Decided: April 3, 1990.

CICENA LTD. AND CICENA, INC., PLAINTIFFS-APPELLEES,
v.
COLUMBIA TELECOMMUNICATIONS GROUP, DEFENDANT-APPELLANT



Appealed from: U.S. District Court for the Southern District of New York, Judge Knapp.

Rich, Circuit Judge, Skelton, Senior Circuit Judge, and Michel, Circuit Judge.

Rich

RICH, Circuit Judge.

Columbia Telecommunications Group (CTG) appeals from the September 27, 1989 order of the District Court for the Southern District of New York, Civil Action No. 89 Civ. 6078, preliminarily enjoining CTG from infringing the trade dress of Cicena Ltd.'s and Cicena, Inc.'s (collectively Cicena's) clear plastic neon-lit telephone pursuant to section 43(a) of the Lanham Act, 15 U.S.C § 1125(a). We vacate and remand.

BACKGROUND

This lawsuit centers around both parties' manufacture and sale of clear plastic neon-lit telephones. Cicena began making its telephone, which it calls the "ROXANNE," in January of 1988. The ROXANNE telephone is similar in shape to the common desk telephone, although of a lower profile, flattened "wedge" shape. The base and handset casings are made of transparent colorless plastic. The internal mechanisms of the telephone are therefore visible, including a printed circuit board, with all its components, which are painted white. Also within the housing is a U-shaped neon tube which extends around the sides and front inside the base of the telephone and, when lit, illuminates the interior and surrounding area with a colored light and flashes when a call is received. It is a novelty or "conversation piece" type of consumer equipment.

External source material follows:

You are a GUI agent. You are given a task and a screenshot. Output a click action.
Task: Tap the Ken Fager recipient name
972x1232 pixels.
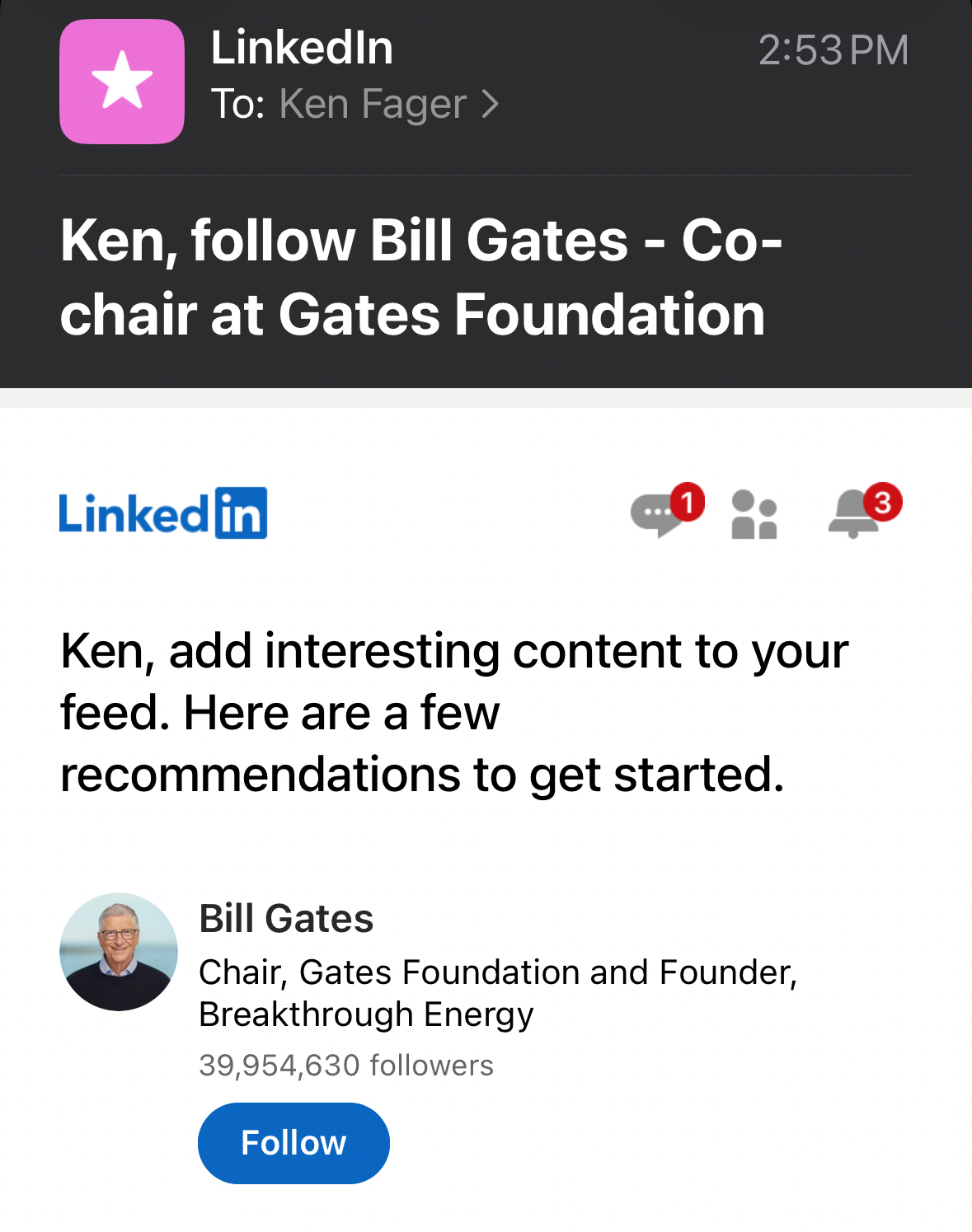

Cicena sells the ROXANNE telephone through both large retailers and mail-order catalogs. Cicena's marketing of the ROXANNE telephone was an instant success, with 40,000 telephones sold in 1988 and a projected 60,000 telephones to be sold in 1989. Cicena spent approximately $360,000 on advertising and promotion in 1988 and expected to exceed $1,000,000 in advertising and promotion in 1989. The telephone also received publicity through its appearance on MTV, a national cable music video network, and television shows such as the McNeil-Lehrer News Hour and Good Morning America. It sold at retail at $200 or more.

CTG has, since 1983, been making various "novelty" telephones, such as a piano-shaped telephone, one shaped like a woman's shoe and animal-shaped telephones. CTG developed its clear plastic neon-lit telephone, the NE587, in 1989. It is similar to the ROXANNE but with distinct differences. Like the ROXANNE, the NE587 resembles the basic "wedge-shaped" desk telephone, and has a clear plastic housing so that the components, including a printed circuit board painted blue or pink, can be seen from the outside. An internal neon tube like that in the ROXANNE extends around three sides of the base and blinks when a call is received.

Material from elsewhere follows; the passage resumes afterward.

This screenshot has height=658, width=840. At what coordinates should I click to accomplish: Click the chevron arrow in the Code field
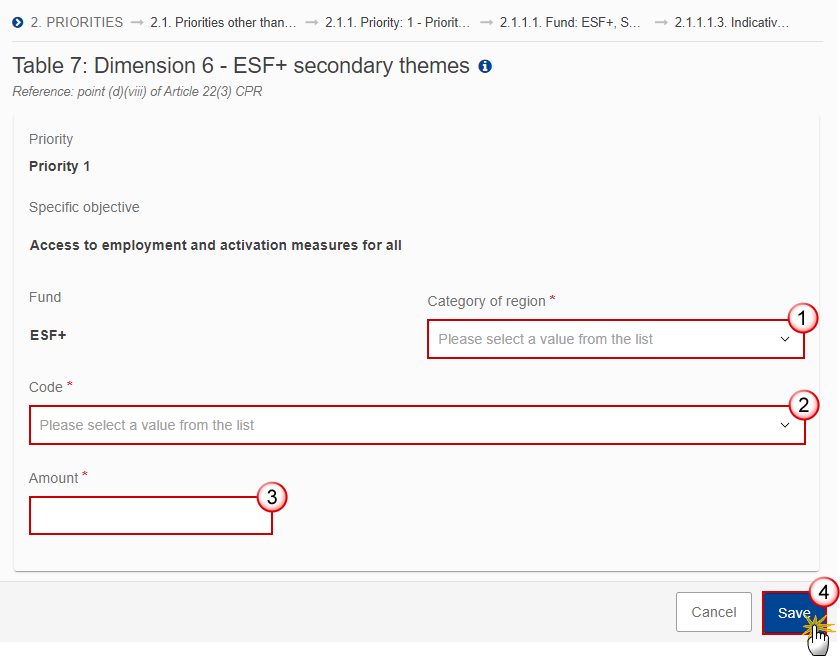[785, 425]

The main differences between the NE587 and ROXANNE are: The housings and handsets are of clearly different shapes. The keypad on the ROXANNE is a plain white, black lettered, conventional deskset touchtone keypad (12 square keys numbers 0-9 plus a * key and a # key), while the keypad of the NE587 has keys of distinctly different, low profile, horizontal oblong shape with rounded edges and distinctive alpha-numeric design, as well as additional function keys such as hold, redial, on-off for the ringer, and bright-soft for the neon light. The keys are colored. The keypad plate of the NE587 is white, the keys are larger than those of ROXANNE, and the circuit board inside the base and keys are in matching colors. In sum, the ROXANNE and NE587 do not look alike and the average purchaser could, therefore, readily distinguish them.

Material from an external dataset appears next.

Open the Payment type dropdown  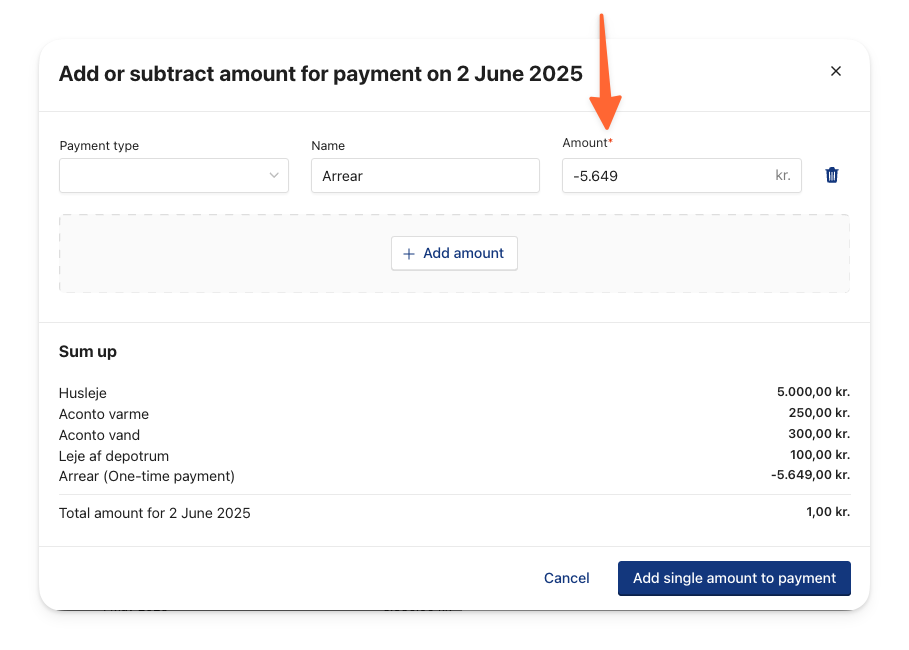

CTG's president, Mr. David Giladi, was aware of the ROXANNE telephone as well as other see-through neon-lit telephones when, in late 1988 and early 1989, he began discussions with a manufacturer in Taiwan concerning the possibility of making a clear plastic neon-lit telephone. After several such discussions in which Mr. Giladi explained to his Taiwanese manufacturer the type of telephone he wanted, the Taiwanese manufacturer on February 26, 1989 provided Mr. Giladi with drawings which would serve as the basis for making the NE587 telephone. In early April, 1989, CTG received a model of the NE587 from the Taiwanese manufacturer. Later in April, 1989, CTG sent two ROXANNE telephones to the Taiwanese manufacturer, although it does not appear that the existing design of the NE587 changed significantly after their receipt. CTG's NE587 telephone was publicly displayed at a trade show in June of 1989, although it is unclear from the record before us on what date, if any, the NE587 was first actually sold.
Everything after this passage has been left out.